• THE TASK
Go through the entries below and copy every line that holds the word "price".
RECORDS TO PROCESS section start
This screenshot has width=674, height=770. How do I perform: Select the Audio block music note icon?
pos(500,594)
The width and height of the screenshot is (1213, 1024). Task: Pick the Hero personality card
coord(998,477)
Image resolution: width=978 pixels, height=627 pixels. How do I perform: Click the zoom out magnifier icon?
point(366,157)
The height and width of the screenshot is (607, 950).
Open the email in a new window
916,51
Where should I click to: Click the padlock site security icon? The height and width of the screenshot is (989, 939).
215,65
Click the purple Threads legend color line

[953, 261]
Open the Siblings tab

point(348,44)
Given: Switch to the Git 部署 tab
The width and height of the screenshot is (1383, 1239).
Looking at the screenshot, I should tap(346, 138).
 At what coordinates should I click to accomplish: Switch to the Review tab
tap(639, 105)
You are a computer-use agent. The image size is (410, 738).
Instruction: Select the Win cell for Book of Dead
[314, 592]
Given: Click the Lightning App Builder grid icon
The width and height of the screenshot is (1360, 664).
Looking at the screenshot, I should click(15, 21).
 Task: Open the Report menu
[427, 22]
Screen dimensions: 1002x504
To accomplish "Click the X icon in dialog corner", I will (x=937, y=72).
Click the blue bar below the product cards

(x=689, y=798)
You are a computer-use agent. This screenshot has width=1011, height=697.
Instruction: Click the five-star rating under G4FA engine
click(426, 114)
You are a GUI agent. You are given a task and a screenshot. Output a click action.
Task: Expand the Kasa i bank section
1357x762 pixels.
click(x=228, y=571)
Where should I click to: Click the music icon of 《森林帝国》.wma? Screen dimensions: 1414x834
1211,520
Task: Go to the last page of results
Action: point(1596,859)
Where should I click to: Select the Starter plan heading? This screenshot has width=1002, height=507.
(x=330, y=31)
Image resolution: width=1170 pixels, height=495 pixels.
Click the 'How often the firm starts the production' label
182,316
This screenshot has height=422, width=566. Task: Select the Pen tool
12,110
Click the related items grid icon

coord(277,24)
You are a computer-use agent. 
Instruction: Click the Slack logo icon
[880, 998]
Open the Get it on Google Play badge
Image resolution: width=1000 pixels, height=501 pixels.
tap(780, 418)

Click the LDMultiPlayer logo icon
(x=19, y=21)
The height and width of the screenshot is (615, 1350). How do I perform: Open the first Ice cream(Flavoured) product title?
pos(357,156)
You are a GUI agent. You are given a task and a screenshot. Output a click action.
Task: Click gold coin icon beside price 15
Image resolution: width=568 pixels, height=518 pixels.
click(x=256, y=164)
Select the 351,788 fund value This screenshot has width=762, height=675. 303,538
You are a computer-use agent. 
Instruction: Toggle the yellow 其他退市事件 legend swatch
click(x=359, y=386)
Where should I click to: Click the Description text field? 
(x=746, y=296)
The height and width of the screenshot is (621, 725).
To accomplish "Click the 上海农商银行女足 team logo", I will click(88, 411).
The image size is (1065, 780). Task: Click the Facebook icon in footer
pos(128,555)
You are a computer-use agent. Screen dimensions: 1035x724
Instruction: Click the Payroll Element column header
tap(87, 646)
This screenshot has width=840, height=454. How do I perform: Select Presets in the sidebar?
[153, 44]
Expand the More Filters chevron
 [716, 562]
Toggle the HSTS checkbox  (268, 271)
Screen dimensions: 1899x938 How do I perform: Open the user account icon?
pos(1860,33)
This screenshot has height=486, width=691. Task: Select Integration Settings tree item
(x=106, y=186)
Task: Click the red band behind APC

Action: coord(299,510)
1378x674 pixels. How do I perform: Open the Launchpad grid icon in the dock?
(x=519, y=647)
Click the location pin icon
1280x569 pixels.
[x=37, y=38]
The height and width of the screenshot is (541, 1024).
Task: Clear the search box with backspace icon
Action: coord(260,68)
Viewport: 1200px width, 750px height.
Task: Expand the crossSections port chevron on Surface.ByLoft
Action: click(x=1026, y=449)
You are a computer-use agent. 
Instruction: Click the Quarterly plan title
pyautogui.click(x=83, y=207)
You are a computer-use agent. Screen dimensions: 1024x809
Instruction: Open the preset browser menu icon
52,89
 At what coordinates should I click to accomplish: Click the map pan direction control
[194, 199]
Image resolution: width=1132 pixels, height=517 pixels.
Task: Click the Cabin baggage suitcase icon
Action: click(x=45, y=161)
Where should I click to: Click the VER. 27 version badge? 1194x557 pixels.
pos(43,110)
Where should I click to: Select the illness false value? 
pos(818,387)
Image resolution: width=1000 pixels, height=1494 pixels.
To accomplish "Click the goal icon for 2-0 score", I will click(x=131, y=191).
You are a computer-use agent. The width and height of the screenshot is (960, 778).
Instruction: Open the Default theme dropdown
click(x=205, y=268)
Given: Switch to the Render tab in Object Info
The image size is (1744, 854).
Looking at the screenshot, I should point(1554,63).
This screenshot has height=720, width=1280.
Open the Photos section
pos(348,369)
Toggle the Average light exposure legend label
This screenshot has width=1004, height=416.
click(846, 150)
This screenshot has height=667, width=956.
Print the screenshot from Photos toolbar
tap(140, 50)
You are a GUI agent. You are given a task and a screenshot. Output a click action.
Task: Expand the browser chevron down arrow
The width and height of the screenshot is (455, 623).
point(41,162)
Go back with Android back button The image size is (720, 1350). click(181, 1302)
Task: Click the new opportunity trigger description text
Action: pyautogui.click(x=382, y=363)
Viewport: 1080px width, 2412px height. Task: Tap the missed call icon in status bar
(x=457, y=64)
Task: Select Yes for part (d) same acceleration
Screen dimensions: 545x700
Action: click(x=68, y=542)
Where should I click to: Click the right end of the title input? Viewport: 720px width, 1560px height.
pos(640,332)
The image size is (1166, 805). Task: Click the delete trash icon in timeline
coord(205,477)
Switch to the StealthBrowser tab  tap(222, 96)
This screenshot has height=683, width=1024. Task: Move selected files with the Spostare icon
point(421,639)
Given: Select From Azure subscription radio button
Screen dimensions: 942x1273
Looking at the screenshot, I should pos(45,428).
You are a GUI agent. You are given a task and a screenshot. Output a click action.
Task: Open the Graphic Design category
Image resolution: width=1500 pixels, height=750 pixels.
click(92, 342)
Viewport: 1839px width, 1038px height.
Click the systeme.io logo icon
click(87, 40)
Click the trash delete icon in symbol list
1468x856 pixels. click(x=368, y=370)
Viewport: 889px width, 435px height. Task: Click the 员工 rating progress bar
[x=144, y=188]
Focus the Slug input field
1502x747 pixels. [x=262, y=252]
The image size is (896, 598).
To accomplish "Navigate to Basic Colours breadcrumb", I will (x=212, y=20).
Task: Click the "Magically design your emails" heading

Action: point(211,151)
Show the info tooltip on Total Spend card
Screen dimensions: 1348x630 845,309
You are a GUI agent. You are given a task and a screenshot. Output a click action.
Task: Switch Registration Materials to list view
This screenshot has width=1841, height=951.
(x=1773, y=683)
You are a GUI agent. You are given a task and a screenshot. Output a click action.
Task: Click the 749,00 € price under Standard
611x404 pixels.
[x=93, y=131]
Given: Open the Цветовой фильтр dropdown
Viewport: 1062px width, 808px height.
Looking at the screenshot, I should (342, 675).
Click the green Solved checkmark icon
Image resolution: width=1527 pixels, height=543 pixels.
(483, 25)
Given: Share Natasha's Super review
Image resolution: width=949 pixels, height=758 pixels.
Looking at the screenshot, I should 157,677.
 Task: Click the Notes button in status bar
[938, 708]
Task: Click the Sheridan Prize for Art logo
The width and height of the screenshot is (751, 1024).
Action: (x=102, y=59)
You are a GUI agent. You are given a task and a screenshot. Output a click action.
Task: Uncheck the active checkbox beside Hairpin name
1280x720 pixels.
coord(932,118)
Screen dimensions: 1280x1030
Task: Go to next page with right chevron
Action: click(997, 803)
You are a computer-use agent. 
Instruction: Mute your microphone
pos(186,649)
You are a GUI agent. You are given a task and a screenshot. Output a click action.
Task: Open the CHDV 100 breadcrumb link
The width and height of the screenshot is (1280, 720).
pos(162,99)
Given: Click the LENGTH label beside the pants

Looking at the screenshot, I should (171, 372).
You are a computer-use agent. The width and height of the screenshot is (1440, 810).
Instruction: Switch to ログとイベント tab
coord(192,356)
RECORDS TO PROCESS section end
• ANSWER BOX
Task: Click gold coin icon beside price 15
Task: Click the 749,00 € price under Standard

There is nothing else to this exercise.